● Dokumentauszug:
+ + +

Im Folgenden sind Methoden und Bedingungen von Erziehung unter modernen erziehungswissenschaftlichen Gesichtspunkten dargestellt.

In der Pädagogik versteht man unter Erziehung das absichtliche (also nicht im Affekt getätigte) Bereitstellen oder Ausnutzen von Lernmöglichkeiten. Dabei geht man bewusst, planvoll, methodisch und zielgerichtet vor und kann dieses Vorgehen auch verantworten. Das heißt, der Erziehende macht sich vorher darüber Gedanken, was er erreichen möchte. Er überlegt sich die Erziehungsziele, die dazu passenden Methoden die Ziele zu realisieren und kann auch begründen, warum dieses Vorgehen nötig ist.

Dieser Vorgang geschieht grundsätzlich in personaler Interaktion. Das heißt, der Erzieher reagiert auf ein Verhalten des Zu-Erziehenden (früher auch: "Zögling") und/oder umgekehrt. Die dabei entstehende Wechselwirkung (keine Manipulation) zwischen Erzieher und Zu-Erziehendem unterscheiden die Erziehung von der bloßen Konditionierung.

+ + +

● Datenauszüge:
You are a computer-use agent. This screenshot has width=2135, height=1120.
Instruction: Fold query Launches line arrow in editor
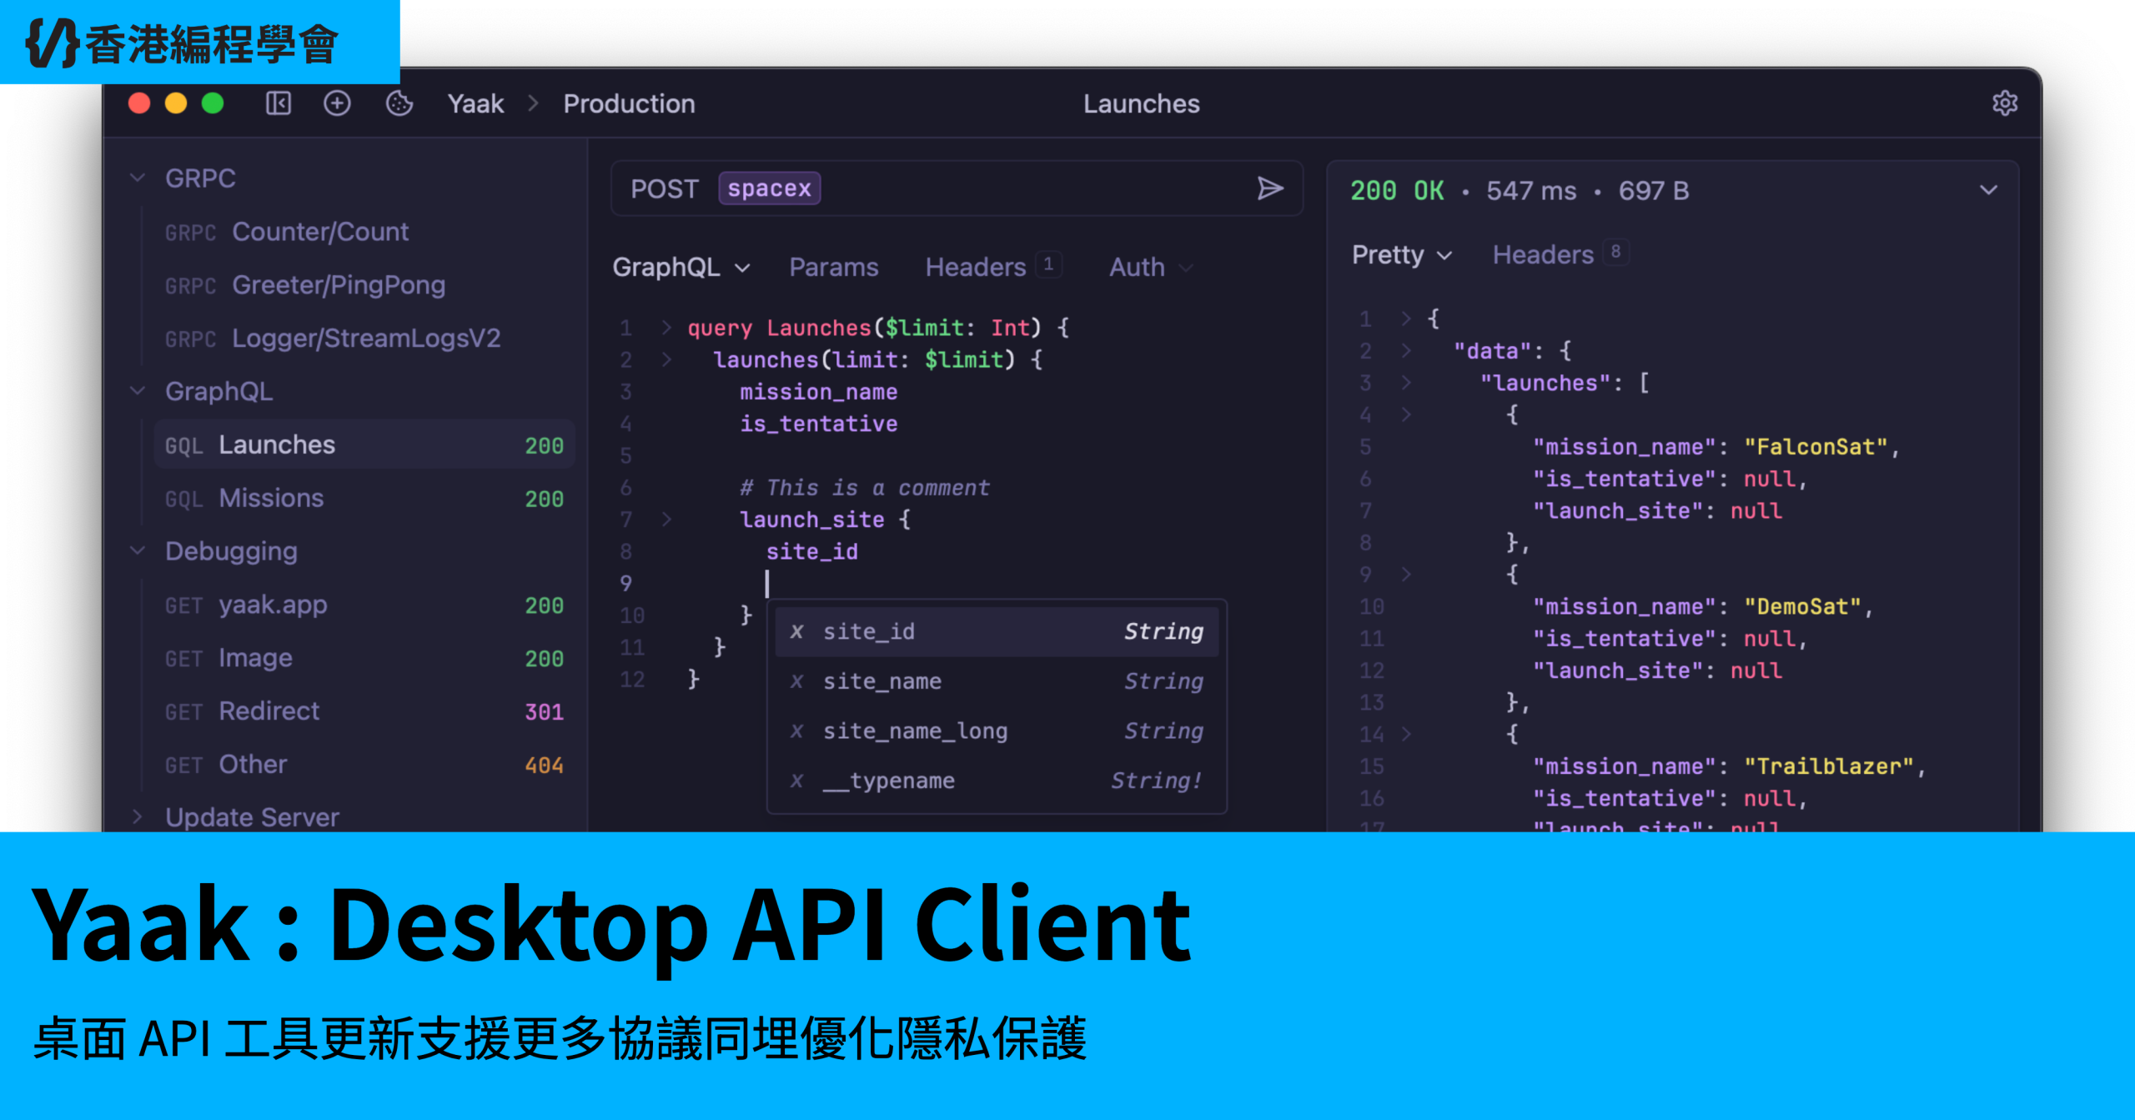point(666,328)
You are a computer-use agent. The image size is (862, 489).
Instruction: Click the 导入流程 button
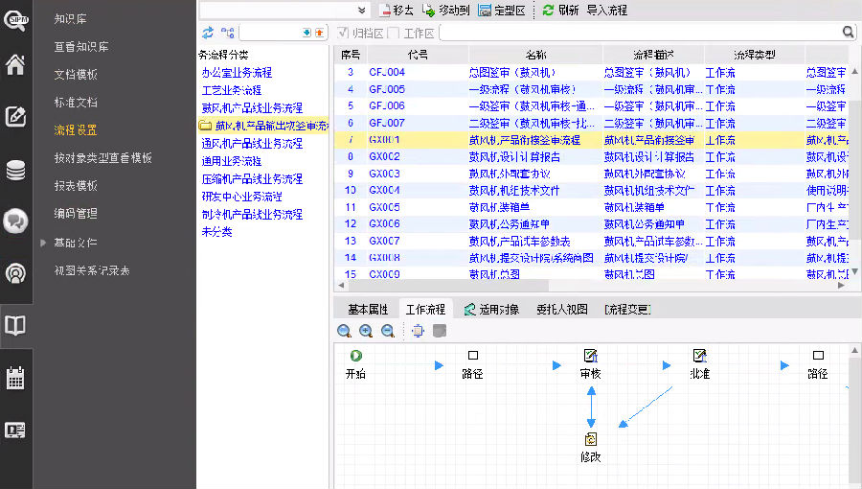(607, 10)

+ + +

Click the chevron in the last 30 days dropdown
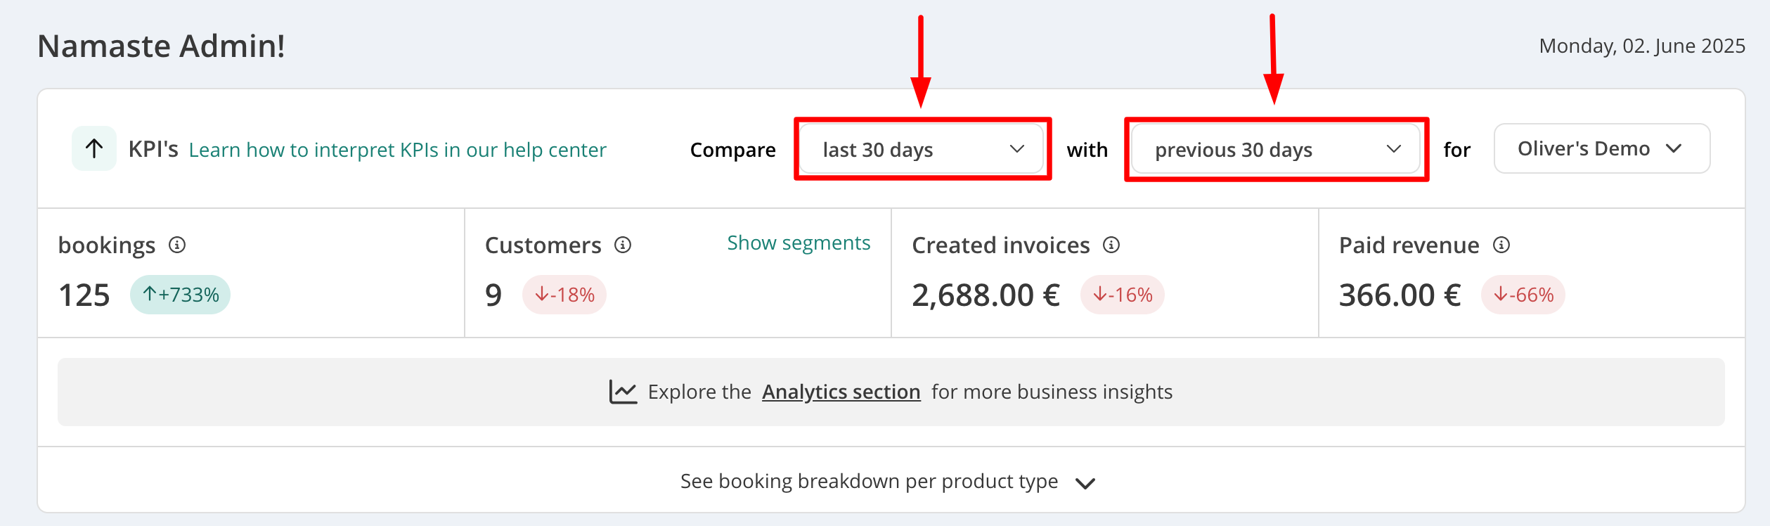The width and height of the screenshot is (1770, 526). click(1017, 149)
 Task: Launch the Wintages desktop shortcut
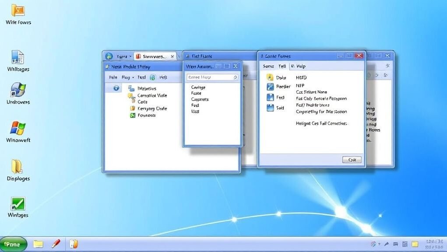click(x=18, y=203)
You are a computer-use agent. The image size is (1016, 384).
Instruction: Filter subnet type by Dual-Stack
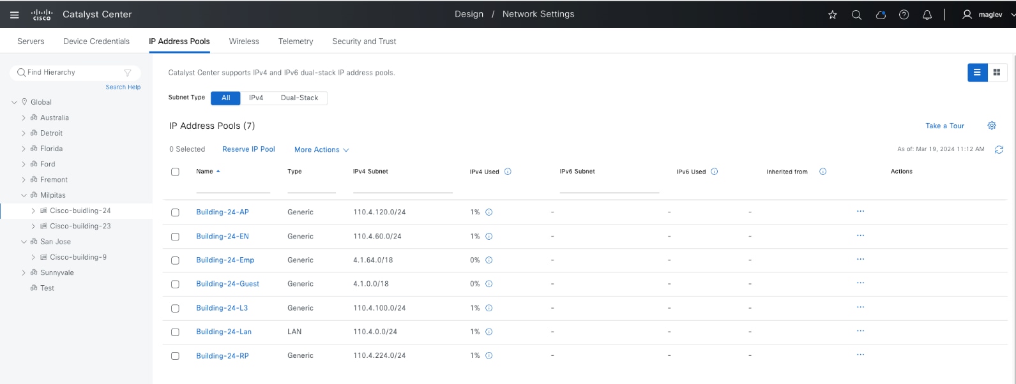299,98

+ + +

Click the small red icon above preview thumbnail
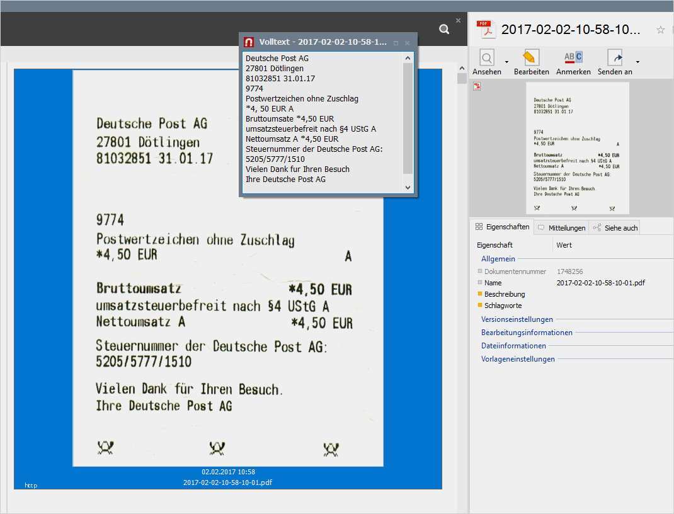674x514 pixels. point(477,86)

+ + +

● Arbeitsanweisung 1: Bearbeiten Sie den Text über Erziehung von „In der Pädagogik“ bis einschließlich „der bloßen Konditionierung.“, und setzen Sie darin „Lerngelegenheiten“ an die Stelle von „Lernmöglichkeiten“.
● Arbeitsanweisung 2: Schreiben Sie die Einträge von der Zeile mit „Click the small“ bis einschließlich der Zeile mit „674x514 pixels. point(477,86)“ als Markdown-Tabelle mit den Spalten „Nr.“ und „Eintragszeile“ um. Lassen Sie Leerzeilen und die Bilder weg.

● Endergebnis 1:
In der Pädagogik versteht man unter Erziehung das absichtliche (also nicht im Affekt getätigte) Bereitstellen oder Ausnutzen von Lerngelegenheiten. Dabei geht man bewusst, planvoll, methodisch und zielgerichtet vor und kann dieses Vorgehen auch verantworten. Das heißt, der Erziehende macht sich vorher darüber Gedanken, was er erreichen möchte. Er überlegt sich die Erziehungsziele, die dazu passenden Methoden die Ziele zu realisieren und kann auch begründen, warum dieses Vorgehen nötig ist.

Dieser Vorgang geschieht grundsätzlich in personaler Interaktion. Das heißt, der Erzieher reagiert auf ein Verhalten des Zu-Erziehenden (früher auch: "Zögling") und/oder umgekehrt. Die dabei entstehende Wechselwirkung (keine Manipulation) zwischen Erzieher und Zu-Erziehendem unterscheiden die Erziehung von der bloßen Konditionierung.

● Endergebnis 2:
| Nr. | Eintragszeile |
|---|---|
| 1 | Click the small red icon above preview thumbnail |
| 2 | 674x514 pixels. point(477,86) |